Concurrent with Ms. Aiu joining our company as president and chief executive officer on March 3, 2008, John D. Buck resigned as interim chief executive officer but will be continuing as chairman of the board. The board of directors has requested Mr. Buck continue devoting additional time to the affairs of the company in support of the new chief executive officer during a transitional period of a number of months during fiscal year 2008. During this transition period, the board has authorized and approved a retainer for Mr. Buck of $10,000 per month for this transitional support and advice, in addition to the previously approved and announced compensation for his service as chairman of the board and chairman of the human resources and compensation committee of the board of directors.





Item 7.01 Regulation FD Disclosure.

On March 6, 2008 we announced that our board of directors has authorized $10 million in additional funds for use in our stock repurchase program.
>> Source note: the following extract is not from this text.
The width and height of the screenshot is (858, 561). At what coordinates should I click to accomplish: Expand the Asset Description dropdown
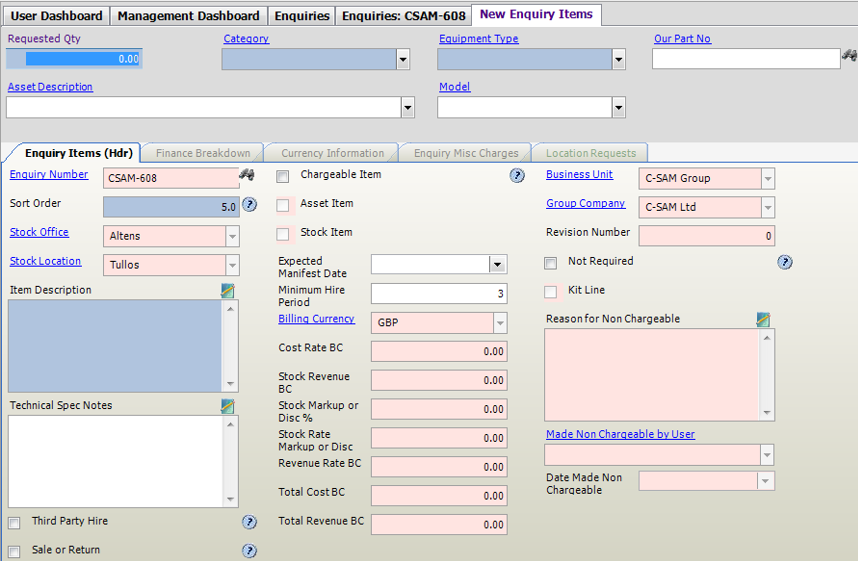point(407,108)
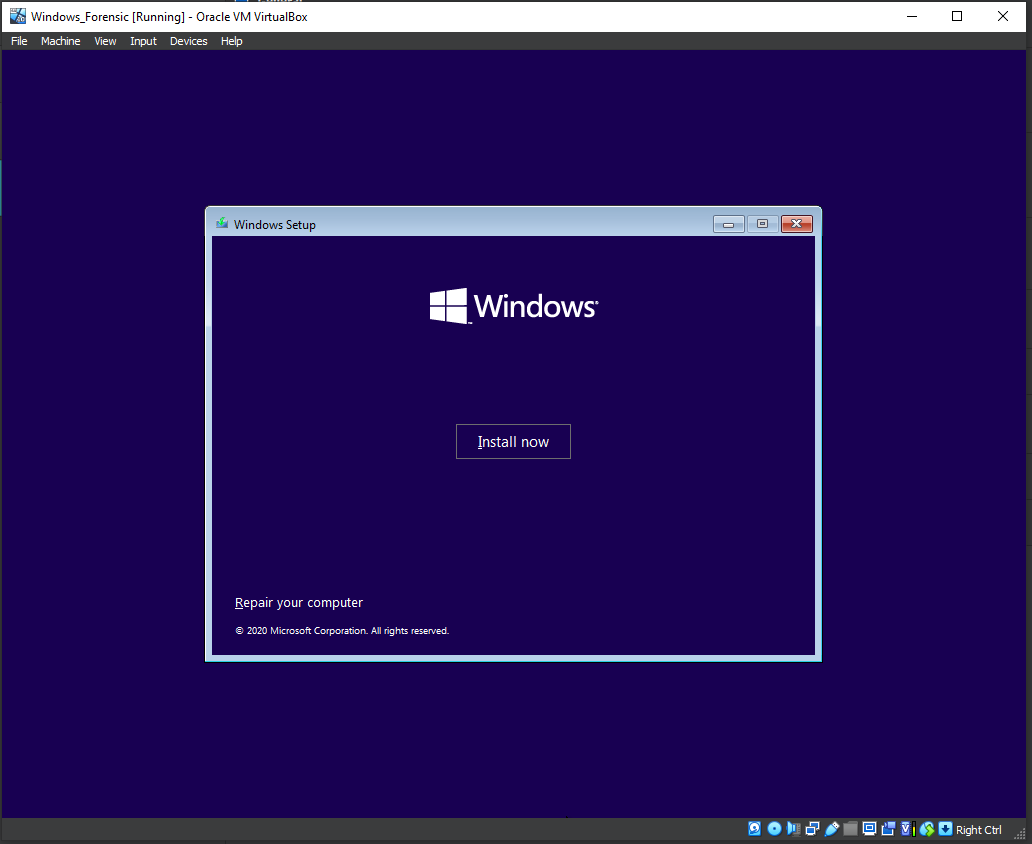Close the Windows Setup dialog
The width and height of the screenshot is (1032, 844).
(796, 224)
This amount is in addition to the $35 million previously authorized and spent on stock repurchases since 2006. We have repurchased 4.6 million shares at an average price of $7.64 per share under the program to date. These repurchases represent 12% of the Company's outstanding common shares. The program permits our company to buy back up to $10 million of common stock over the next 12 months. The timing and amount of any repurchase will be determined by our management based on our evaluation of market conditions and other factors. The buyback will be funded through existing cash balances. The press release announcing the expansion of our stock repurchase program, which is included as Exhibit 99.2 to this current report, is also incorporated by reference into this Item 7.01.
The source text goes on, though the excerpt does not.